One-stop Surgery: Real-time Imaging to Improve Breast Cancer Surgery Outcomes
Project Description: Optical elastography (technology to map the mechanical properties of tissue) is a relatively new method to improve breast cancer surgery that holds promise for improving patient outcomes. However, to date, this technique requires equipment that is bulky, expensive, and difficult to use. This bioengineering project will develop new optical elastography equipment to make the technology more accessible, affordable, reliable and useful.
Why This Work is Needed: Current surgical techniques for breast-conserving surgery rely on the surgeon’s sense of touch, as cancer often feels stiffer than the surrounding tissue. However, this method can be inaccurate, leading to around 25% of women requiring a second surgery to remove remnants of the tumour. Optical elastography uses light to determine how stiff the tumour is, helping surgeons to ensure complete tumour removal in a one-stop surgery.

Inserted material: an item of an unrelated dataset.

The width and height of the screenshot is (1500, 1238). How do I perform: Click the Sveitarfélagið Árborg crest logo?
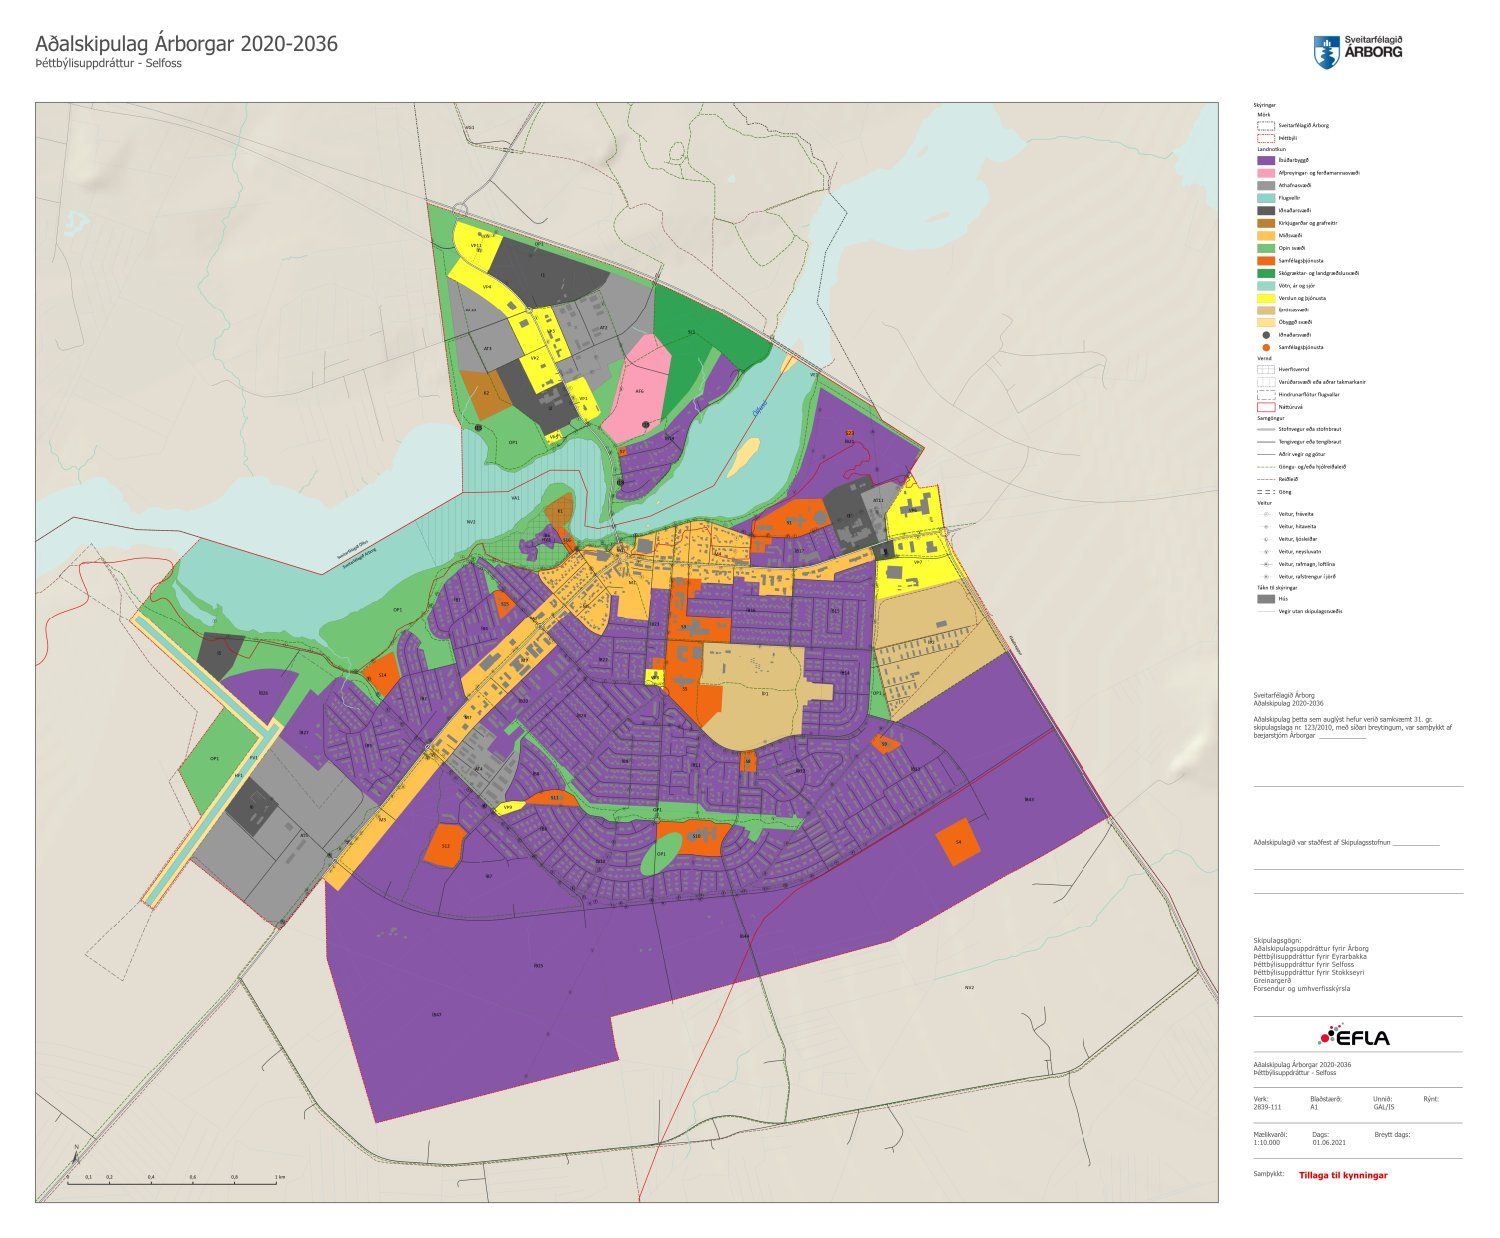tap(1326, 51)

Expected Outcomes: This study will develop a wireless, handheld, easy-to-use optical elastography probe. This device will improve the ability of surgeons to safely remove all of the tumour at the initial surgery, reducing the need for follow-up procedures and minimising treatment delays due to repeat surgery. As the probe is cost-effective and portable, it has the potential to be widely used in rural and remote areas, improving equity of access to optimal treatment across Australia.
Surgery, including mastectomy and breast-conserving surgery, is the main treatment for patients with early breast cancer. Breast-conserving surgery is preferred by the majority of patients as it preserves much of the appearance and sensation of the breast. However, the main disadvantage of breast-conserving surgery is that approximately 1 in 4 patients require a second surgery, due to residual cancer missed in the initial surgery and detected afterwards in the margins.
The project, led by Dr Qi Fang from the Harry Perkins Institute of Medical Research, will use technology developed for cost-effective digital cameras to design a real-time cancer imaging probe. This will help surgeons to completely remove all cancerous tissue during one single operation. The final device will be wireless, portable and easy to use. Importantly, it will also be more cost-effective than current elastography equipment, leading to the potential for wider uptake in lower resource settings.
For patients, accurate real-time cancer detection using this new device is likely to significantly reduce the chances they will require a second surgery, mitigating psychological, physical and financial costs. This can also help reduce the likelihood of delays to further treatment, reducing distress to patients, and improving their treatment experiences and outcomes.